PROBLEM DETAILS
Substitute "LEVER" for every occurrence of "GEAR" in the records and write them out again with all else unchanged. Leave the pictures out of your answer.

Records for locating displayed items
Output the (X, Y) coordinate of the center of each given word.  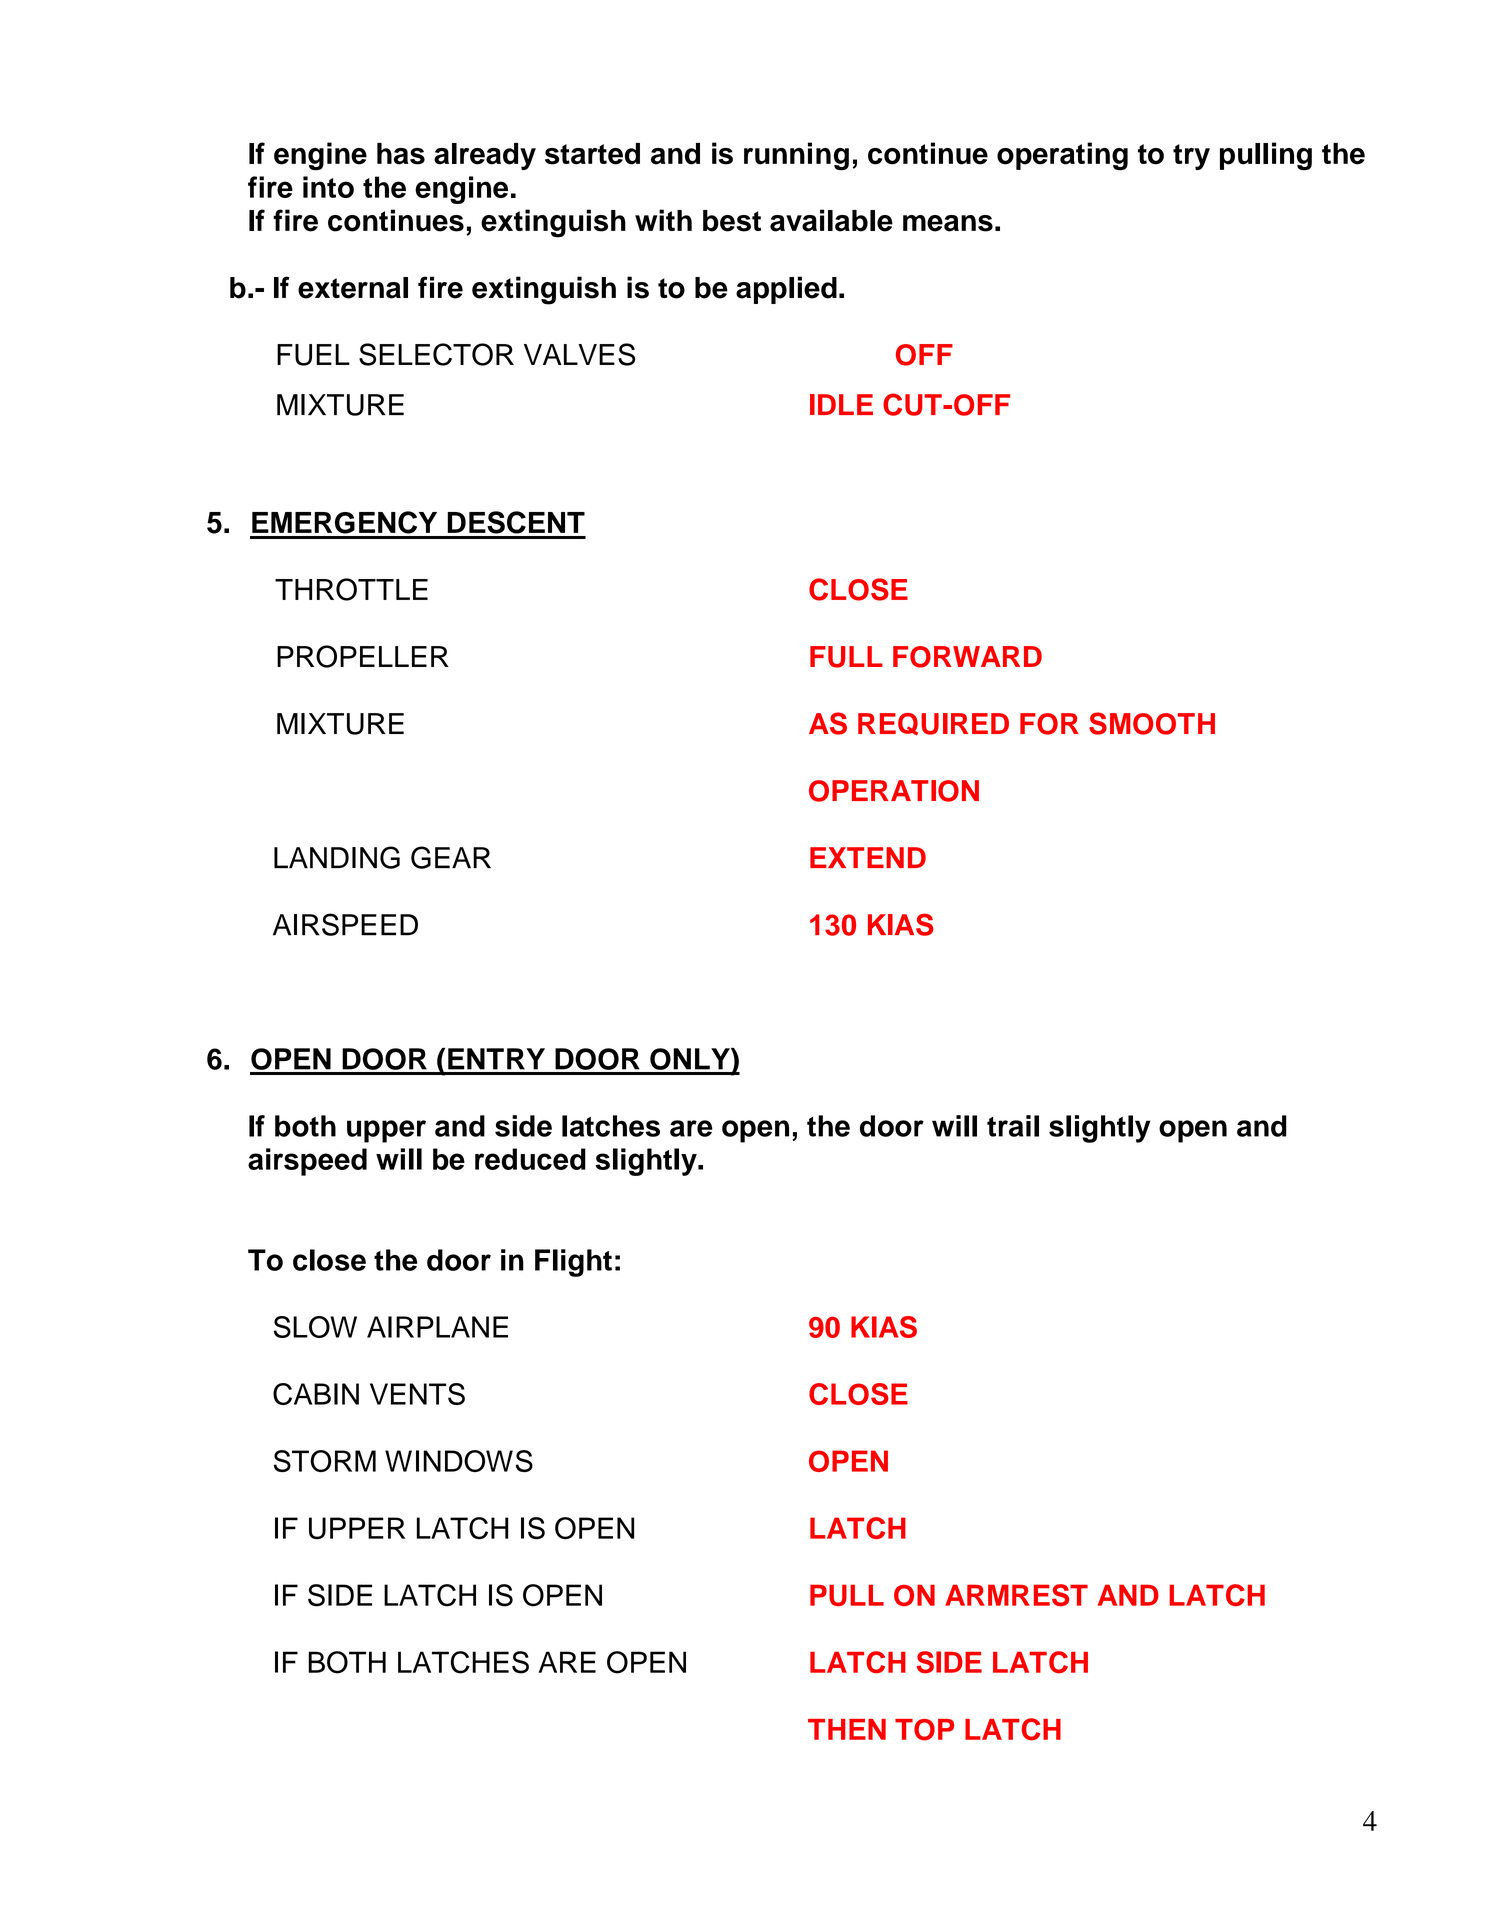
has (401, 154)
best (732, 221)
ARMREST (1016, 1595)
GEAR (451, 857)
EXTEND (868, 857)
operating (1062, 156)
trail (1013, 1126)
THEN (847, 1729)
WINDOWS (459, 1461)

OUTPUT OF THE EXERCISE
Output the (X, Y) coordinate of the center of each given word.  
has (401, 154)
best (732, 221)
ARMREST (1016, 1595)
LEVER (451, 857)
EXTEND (868, 857)
operating (1062, 156)
trail (1013, 1126)
THEN (847, 1729)
WINDOWS (459, 1461)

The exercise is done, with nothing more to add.